# PROBLEM REQUIREMENTS:
Reproduce the entries below word for word, starting from the first one and ending with the line that contains "(x=177, y=23)".

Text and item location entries
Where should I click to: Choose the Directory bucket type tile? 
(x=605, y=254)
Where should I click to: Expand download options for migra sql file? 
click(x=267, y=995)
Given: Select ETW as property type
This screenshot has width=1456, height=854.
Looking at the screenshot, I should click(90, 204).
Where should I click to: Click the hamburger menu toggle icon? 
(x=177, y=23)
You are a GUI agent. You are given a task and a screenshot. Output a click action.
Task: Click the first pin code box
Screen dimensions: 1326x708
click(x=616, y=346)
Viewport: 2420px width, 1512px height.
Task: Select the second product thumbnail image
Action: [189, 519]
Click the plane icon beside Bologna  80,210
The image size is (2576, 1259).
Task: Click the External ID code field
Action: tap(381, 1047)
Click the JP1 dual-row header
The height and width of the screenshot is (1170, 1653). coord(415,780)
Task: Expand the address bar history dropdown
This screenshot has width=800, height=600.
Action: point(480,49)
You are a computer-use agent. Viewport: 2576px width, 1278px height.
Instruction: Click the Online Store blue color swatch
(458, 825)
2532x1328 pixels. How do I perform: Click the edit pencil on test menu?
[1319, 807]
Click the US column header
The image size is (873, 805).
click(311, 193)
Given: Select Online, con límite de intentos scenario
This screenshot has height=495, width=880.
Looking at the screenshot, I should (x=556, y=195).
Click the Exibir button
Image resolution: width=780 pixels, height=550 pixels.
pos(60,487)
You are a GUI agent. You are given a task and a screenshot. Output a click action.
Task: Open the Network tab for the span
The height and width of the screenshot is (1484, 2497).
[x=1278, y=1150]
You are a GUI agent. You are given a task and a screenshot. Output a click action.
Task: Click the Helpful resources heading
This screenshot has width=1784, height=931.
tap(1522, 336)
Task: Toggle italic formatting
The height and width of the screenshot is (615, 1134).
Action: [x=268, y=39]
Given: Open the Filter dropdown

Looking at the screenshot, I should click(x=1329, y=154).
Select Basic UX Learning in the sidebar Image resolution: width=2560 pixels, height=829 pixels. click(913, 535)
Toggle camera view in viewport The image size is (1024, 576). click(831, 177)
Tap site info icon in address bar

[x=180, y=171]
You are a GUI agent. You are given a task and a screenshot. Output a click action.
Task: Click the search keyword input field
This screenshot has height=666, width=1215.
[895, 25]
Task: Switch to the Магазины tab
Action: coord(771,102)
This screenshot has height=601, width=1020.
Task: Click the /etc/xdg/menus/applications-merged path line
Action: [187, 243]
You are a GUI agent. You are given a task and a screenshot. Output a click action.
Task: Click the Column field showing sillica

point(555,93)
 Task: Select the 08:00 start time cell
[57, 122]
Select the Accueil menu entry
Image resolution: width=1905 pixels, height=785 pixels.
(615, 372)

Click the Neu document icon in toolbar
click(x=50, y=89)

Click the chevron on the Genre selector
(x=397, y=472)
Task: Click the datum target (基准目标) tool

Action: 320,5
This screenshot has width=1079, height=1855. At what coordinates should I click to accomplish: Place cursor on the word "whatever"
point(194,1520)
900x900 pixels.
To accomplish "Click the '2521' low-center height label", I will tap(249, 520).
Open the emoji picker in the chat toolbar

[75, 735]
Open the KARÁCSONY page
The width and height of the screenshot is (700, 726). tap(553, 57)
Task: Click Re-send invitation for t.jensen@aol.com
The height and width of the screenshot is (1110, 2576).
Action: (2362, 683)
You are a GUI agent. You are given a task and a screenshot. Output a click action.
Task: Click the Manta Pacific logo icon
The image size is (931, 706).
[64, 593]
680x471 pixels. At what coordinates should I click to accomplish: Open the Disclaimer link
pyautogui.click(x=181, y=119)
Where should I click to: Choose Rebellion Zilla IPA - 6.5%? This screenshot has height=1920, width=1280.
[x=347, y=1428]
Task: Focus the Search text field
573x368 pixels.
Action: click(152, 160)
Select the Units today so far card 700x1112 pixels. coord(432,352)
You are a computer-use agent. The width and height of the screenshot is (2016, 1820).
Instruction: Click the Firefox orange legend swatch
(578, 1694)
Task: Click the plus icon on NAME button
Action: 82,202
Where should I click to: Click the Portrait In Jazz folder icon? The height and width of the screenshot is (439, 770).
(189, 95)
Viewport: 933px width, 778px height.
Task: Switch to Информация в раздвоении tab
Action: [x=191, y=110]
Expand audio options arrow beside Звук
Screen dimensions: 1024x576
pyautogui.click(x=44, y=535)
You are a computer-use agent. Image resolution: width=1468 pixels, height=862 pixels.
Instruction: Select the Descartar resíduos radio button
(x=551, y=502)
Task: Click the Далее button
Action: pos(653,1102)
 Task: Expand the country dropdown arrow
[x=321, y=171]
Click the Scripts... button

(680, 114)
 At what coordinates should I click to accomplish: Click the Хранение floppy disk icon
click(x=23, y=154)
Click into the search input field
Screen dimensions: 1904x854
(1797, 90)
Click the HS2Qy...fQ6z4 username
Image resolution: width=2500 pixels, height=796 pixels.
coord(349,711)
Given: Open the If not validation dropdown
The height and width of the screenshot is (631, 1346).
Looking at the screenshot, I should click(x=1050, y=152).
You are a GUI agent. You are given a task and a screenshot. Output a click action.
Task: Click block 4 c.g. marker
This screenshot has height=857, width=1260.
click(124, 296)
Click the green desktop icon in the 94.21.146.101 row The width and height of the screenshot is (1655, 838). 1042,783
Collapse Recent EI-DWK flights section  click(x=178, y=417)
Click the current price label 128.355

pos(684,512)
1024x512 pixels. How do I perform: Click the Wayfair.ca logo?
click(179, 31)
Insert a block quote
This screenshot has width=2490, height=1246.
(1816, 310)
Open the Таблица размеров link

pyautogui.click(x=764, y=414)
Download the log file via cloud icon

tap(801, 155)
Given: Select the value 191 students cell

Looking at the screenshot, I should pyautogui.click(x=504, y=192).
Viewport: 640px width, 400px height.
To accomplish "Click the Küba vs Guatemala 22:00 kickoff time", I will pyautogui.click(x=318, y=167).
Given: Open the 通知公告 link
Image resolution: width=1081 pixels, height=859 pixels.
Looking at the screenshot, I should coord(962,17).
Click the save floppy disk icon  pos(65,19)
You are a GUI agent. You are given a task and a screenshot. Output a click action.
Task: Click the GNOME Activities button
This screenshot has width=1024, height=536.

# RESPONSE TO THIS TASK:
Where should I click to: Choose the Directory bucket type tile? 
(x=605, y=254)
Where should I click to: Expand download options for migra sql file? 
click(x=267, y=995)
Given: Select ETW as property type
This screenshot has width=1456, height=854.
Looking at the screenshot, I should click(90, 204).
Where should I click to: Click the hamburger menu toggle icon? 
(x=177, y=23)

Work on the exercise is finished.